Don't Go Near the Water is a comedic war novel, about United States Navy public relations officers during World War II.
The story is set in 1945, from just after the invasion of Iwo Jima to the end of the war. The officers depicted are in the Public Relations (PR) section of "ComFleets", the fictional advanced headquarters of the Pacific Fleet, on the fictional island of Tulura (a stand-in for Guam).
Don't Go Near the Water is an episodic novel broken into ten chapters, each telling a story about the various PR officers stationed on the island, and six sequentially numbered interludes, entitled "Melora", which chronicle the romance between Ensign Max Siegel of the PR section and Melora Alba, daughter of the island's leading citizen."
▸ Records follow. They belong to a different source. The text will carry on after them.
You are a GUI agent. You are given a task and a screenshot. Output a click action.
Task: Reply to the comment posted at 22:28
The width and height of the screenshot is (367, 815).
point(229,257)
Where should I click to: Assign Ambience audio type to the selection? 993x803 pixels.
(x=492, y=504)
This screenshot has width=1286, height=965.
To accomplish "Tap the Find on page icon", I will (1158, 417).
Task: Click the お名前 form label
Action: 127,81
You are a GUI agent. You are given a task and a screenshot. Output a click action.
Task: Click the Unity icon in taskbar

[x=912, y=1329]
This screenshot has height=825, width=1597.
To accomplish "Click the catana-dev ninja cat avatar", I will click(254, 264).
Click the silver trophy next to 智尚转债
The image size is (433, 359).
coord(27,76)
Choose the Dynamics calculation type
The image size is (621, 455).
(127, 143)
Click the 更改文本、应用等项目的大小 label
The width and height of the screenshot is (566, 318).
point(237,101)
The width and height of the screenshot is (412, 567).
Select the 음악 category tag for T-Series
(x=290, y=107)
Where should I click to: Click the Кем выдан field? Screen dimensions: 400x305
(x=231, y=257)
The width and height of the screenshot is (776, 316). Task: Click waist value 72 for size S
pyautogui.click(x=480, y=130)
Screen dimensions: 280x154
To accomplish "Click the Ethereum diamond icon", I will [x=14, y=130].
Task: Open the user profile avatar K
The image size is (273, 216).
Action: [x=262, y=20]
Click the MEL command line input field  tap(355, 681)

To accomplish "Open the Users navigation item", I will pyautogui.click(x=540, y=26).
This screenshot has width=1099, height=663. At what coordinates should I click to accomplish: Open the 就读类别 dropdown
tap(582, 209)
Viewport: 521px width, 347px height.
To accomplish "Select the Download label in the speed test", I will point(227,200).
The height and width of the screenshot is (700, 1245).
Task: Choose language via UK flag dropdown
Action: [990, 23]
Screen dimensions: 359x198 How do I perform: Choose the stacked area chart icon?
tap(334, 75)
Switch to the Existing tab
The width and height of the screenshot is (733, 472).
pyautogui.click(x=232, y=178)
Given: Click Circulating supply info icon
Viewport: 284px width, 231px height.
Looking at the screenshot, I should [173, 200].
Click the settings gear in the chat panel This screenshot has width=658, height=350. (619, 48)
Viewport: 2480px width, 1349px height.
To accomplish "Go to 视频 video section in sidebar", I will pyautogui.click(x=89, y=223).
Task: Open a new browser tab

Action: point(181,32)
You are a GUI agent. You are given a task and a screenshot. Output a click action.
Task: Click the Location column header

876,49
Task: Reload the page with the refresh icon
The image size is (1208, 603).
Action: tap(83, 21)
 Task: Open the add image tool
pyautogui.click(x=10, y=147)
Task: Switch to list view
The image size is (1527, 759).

The PR section is headed by Lieutenant Commander Clinton T. Nash, a pompous stock broker given to jargon and catchphrases. Entirely bald, he is referred to as "Marblehead" by his subordinates. Nash aspires to be nautical ("a sea-going officer"), but cannot master the use of a sextant. (This is a running gag, repeated throughout the book.) Tarzan author Edgar Rice Burroughs is coming for a publicity visit. Lieutenant JG Ross Pendleton, an egotistic radio producer, suggests that Burroughs could visit the natives on adjacent Gug-Gug island. This should produce many opportunities for newsworthy photographs and film featuring the Navy. But the natives wear ordinary clothes, and refuse to dress in loincloths. Nash sends Ensign Siegel to assist Pendleton. Siegel is the ace Sightseeing Officer among the Correspondent's Aides, known for his fulsome if tongue-in-cheek treatment of VIPs. A big, homely man, Siegel is a veteran of combat at sea, and also a graduate of Harvard University. He has made friends with the Tuluran natives, and has even learned their language. In a marathon drinking session, Siegel gets the Gug-Gug islanders to cooperate, but Pendleton has to provide the loincloths. Burroughs' visit is filmed, as planned, but the film is never used by the Navy - much to Siegel's relief, as the natives are recorded discussing (very frankly) the fit of the new loincloths on their nether regions.